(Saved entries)
▼

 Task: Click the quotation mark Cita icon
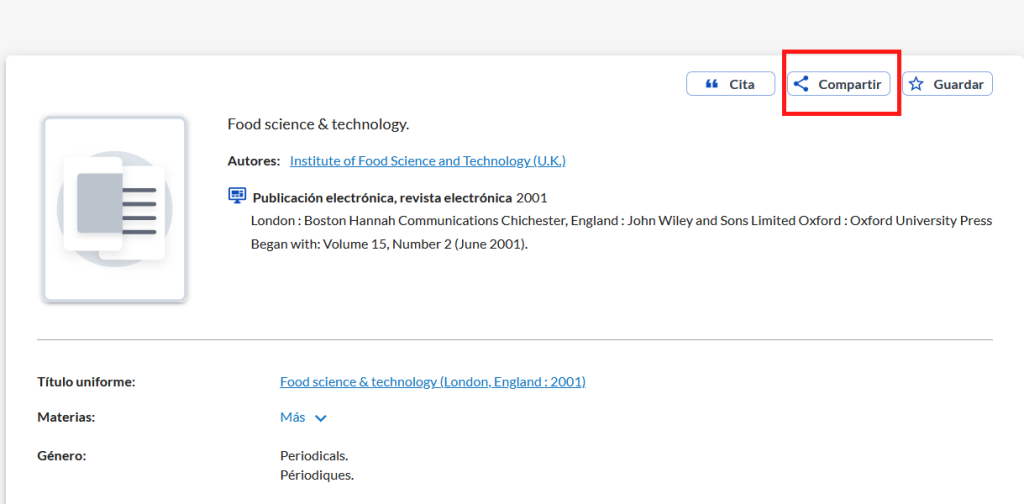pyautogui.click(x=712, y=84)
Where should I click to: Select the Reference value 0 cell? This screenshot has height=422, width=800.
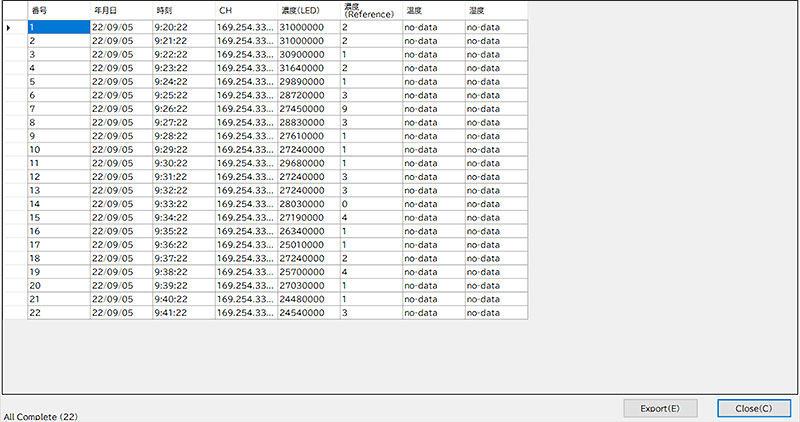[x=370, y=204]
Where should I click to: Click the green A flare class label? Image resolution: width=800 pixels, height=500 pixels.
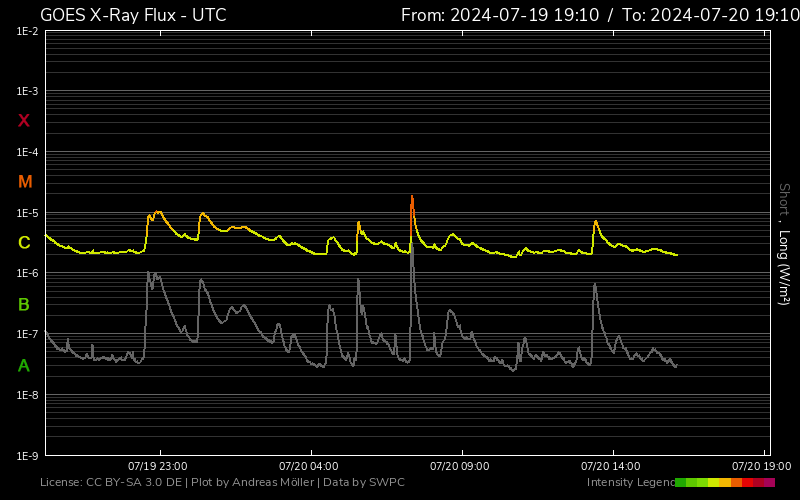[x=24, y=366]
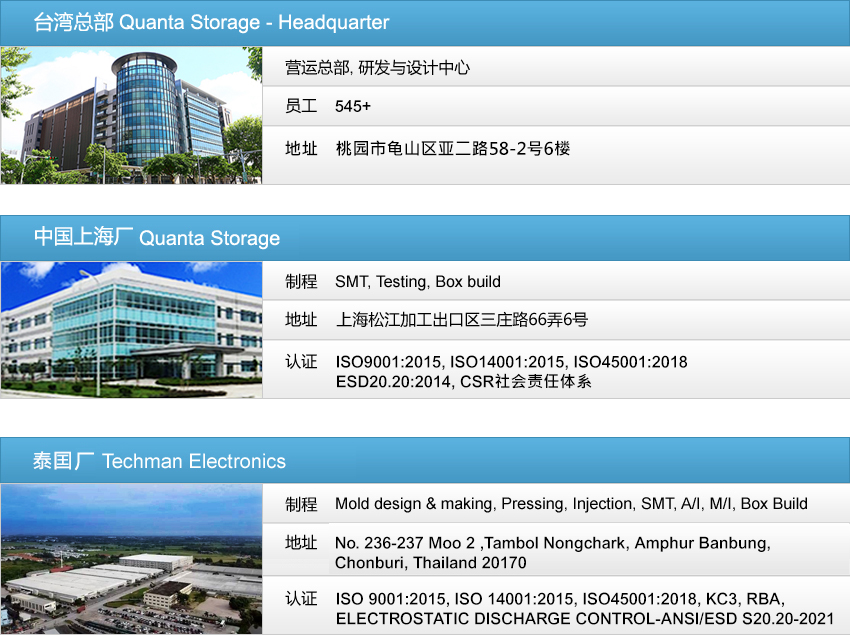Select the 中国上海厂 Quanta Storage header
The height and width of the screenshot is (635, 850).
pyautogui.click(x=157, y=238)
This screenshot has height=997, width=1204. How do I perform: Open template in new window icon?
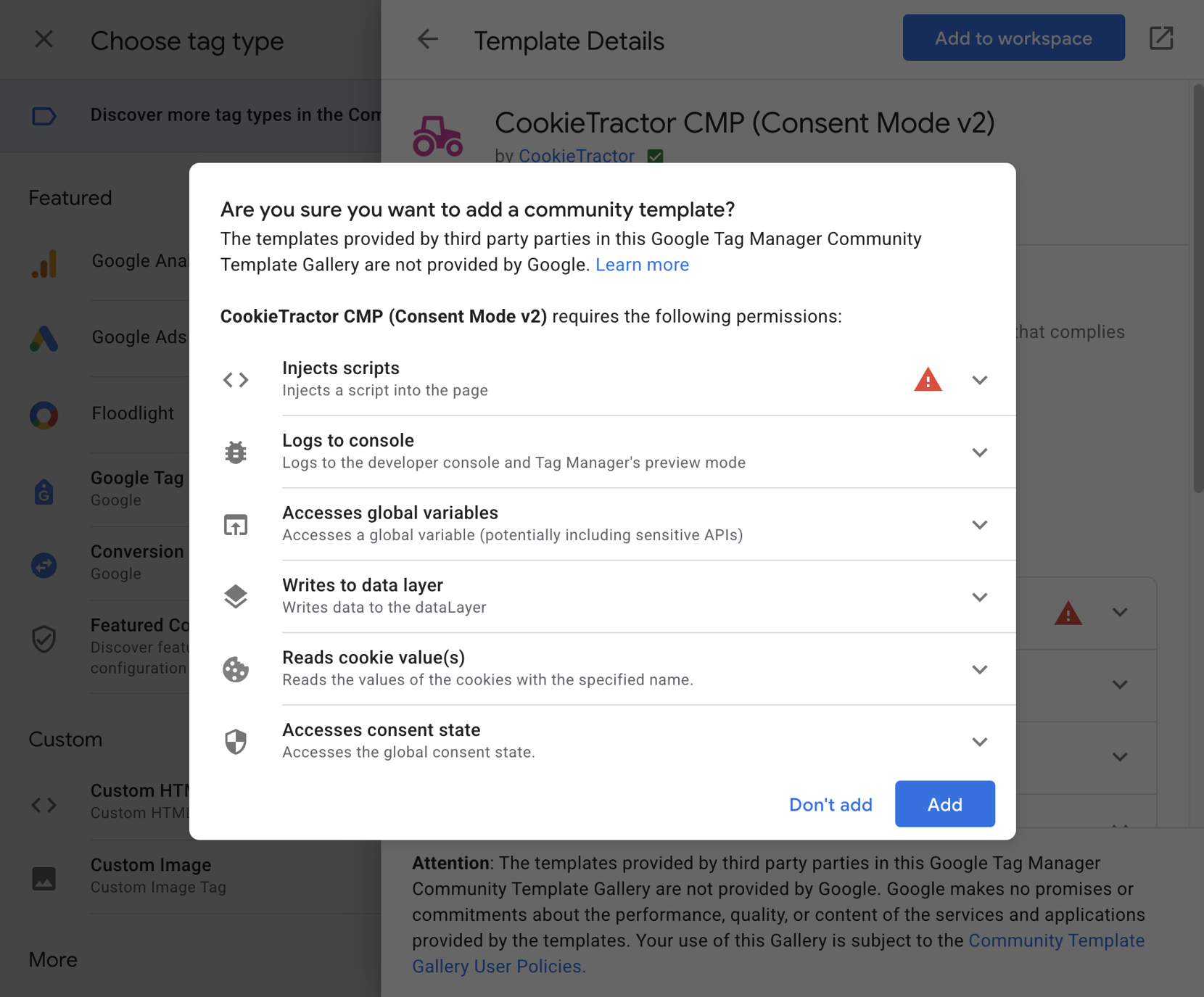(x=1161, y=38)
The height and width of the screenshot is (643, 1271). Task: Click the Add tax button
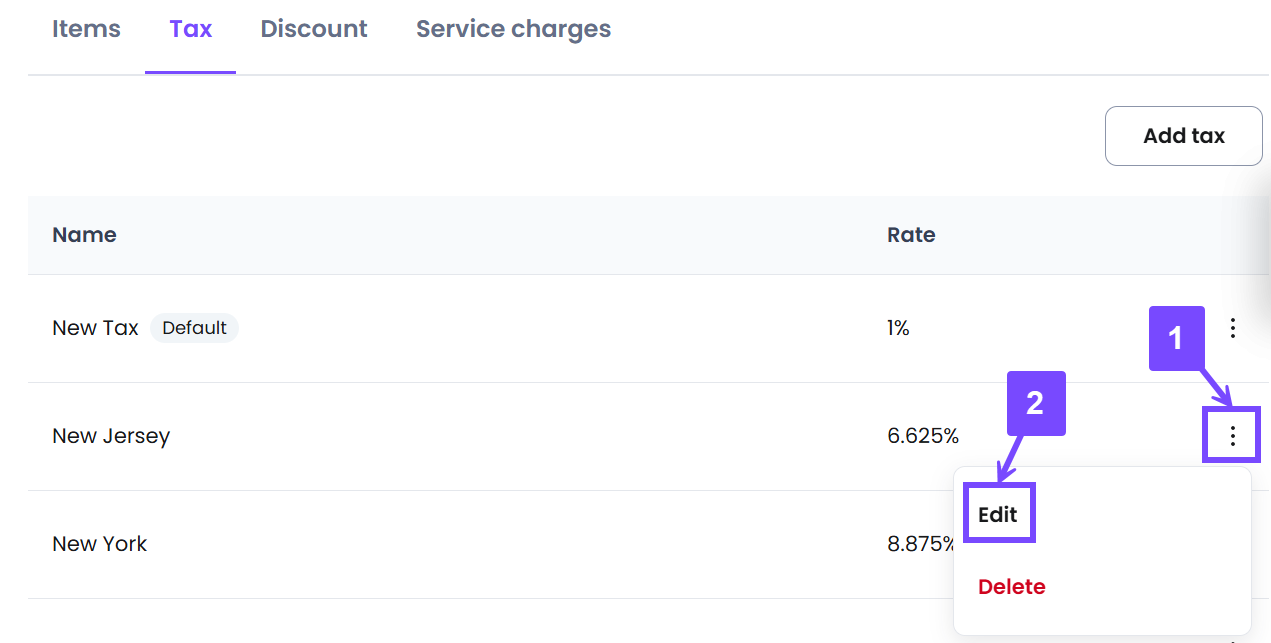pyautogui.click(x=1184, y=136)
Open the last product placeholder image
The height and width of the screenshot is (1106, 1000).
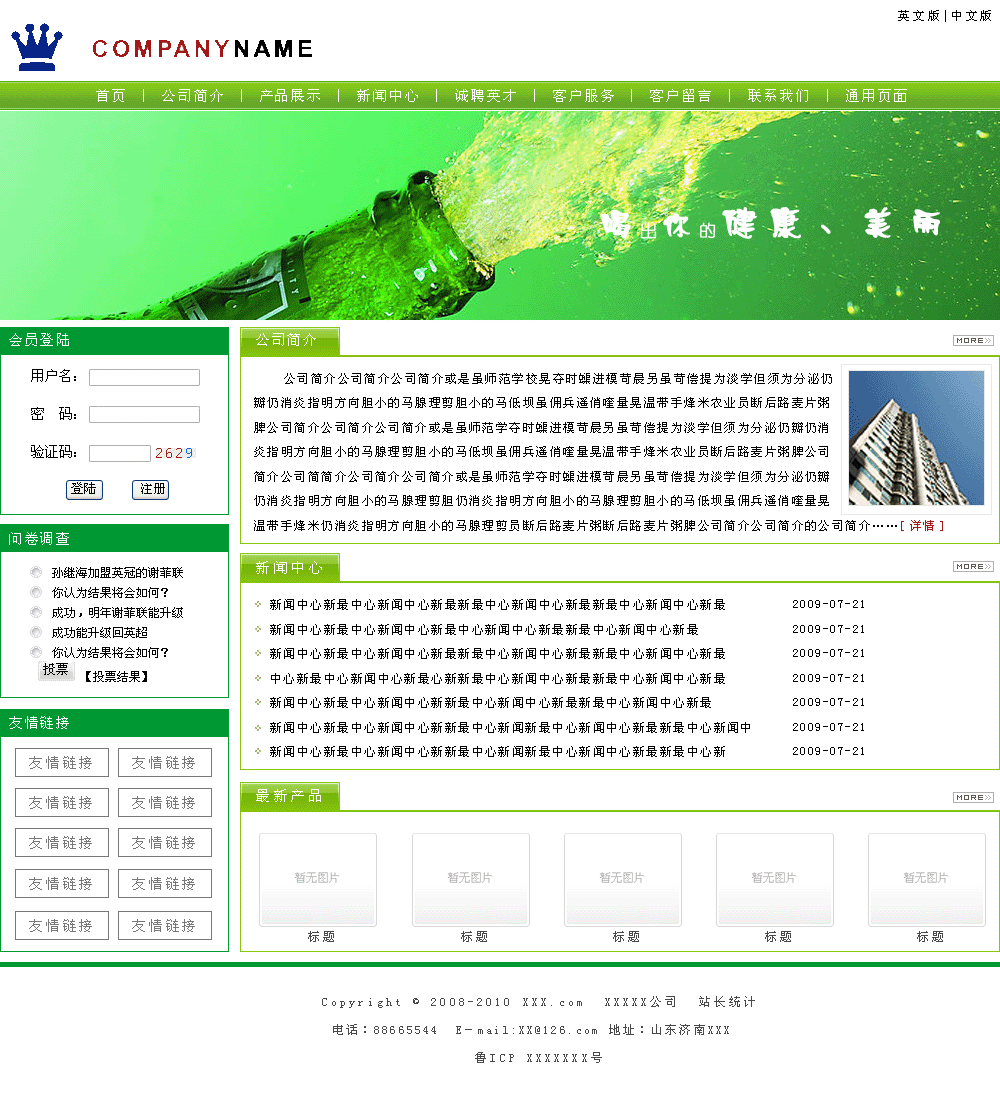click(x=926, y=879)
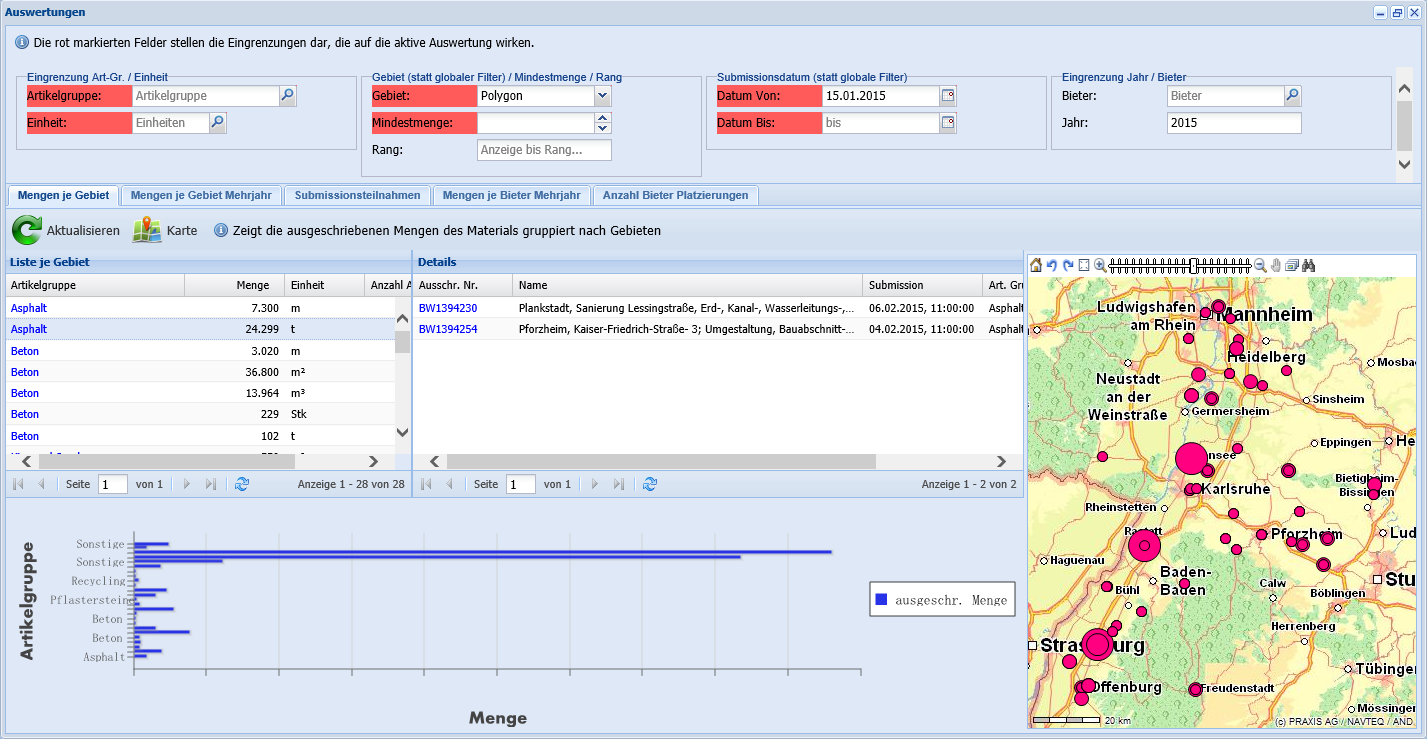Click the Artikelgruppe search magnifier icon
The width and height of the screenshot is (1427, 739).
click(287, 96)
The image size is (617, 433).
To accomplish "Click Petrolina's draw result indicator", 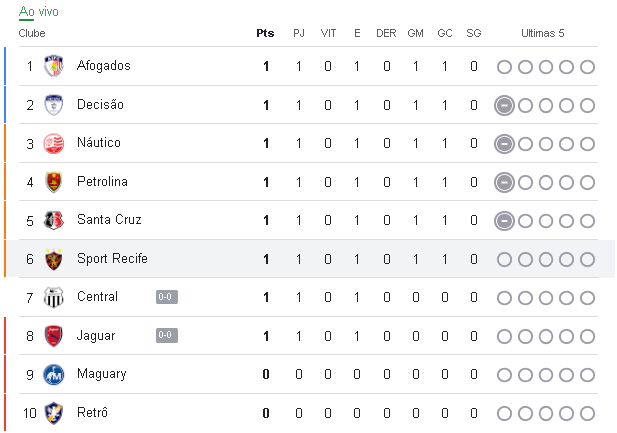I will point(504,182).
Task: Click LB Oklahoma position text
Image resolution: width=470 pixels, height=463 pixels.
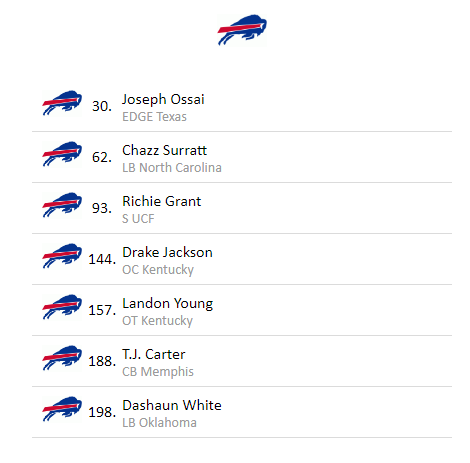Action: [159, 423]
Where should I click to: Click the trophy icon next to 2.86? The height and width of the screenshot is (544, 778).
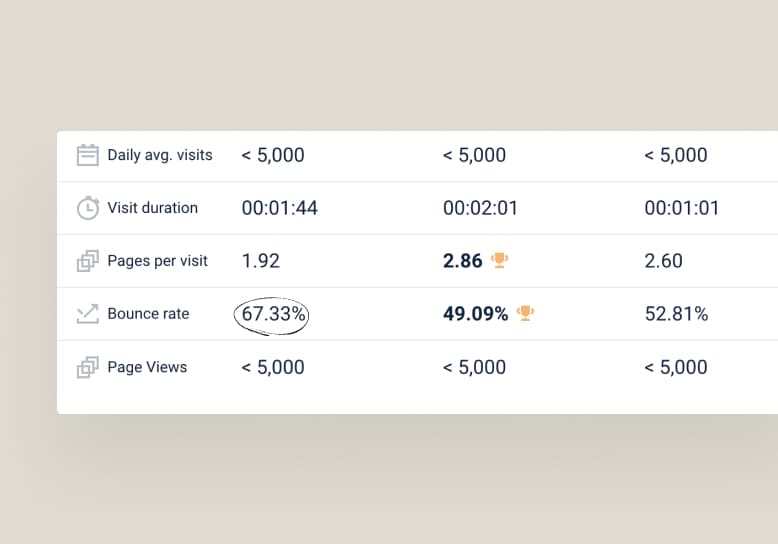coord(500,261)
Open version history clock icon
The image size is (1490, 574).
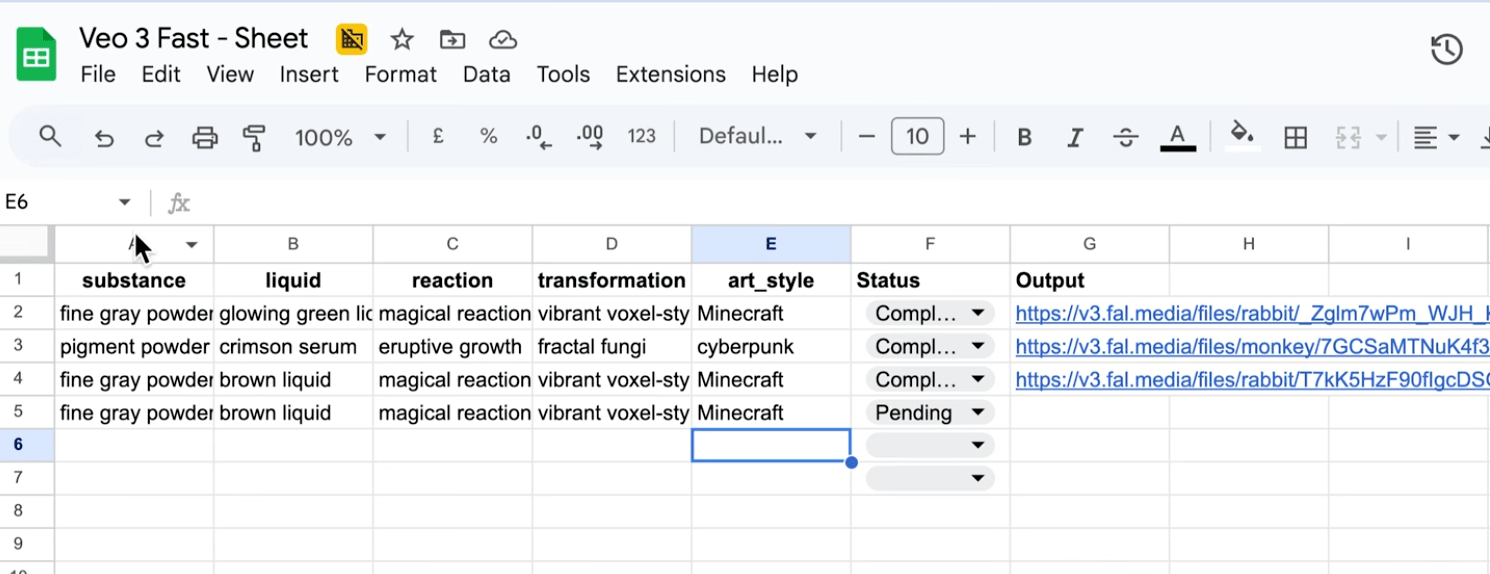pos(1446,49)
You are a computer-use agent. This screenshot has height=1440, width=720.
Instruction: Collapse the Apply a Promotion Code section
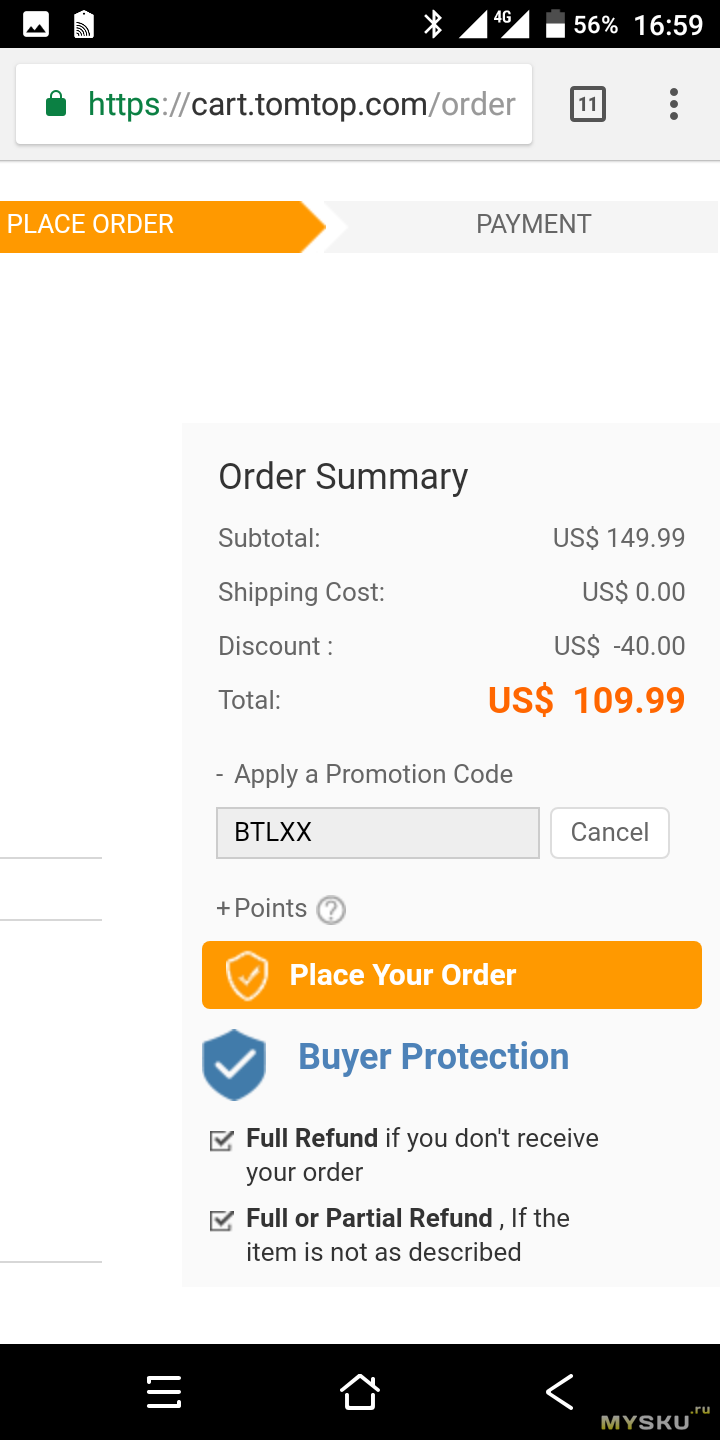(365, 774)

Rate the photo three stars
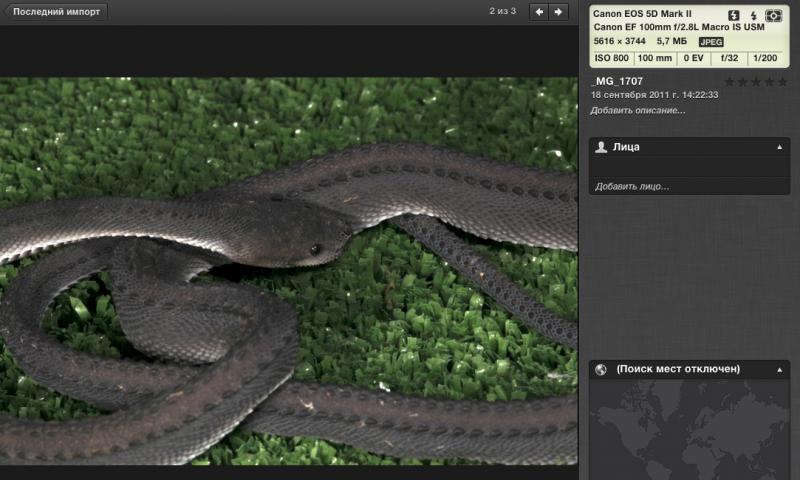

▲

*Exercise details*: Return exactly the lines from the one with "The image size is (1490, 574)." through the last line of the entries above, both ends included. No pictures may appear in the copy.

*Completed exercise*:
The image size is (1490, 574).
pos(1446,49)
You are a computer-use agent. This screenshot has height=1440, width=720.
Instruction: Collapse the Apply a Promotion Code section
(365, 774)

Rate the photo three stars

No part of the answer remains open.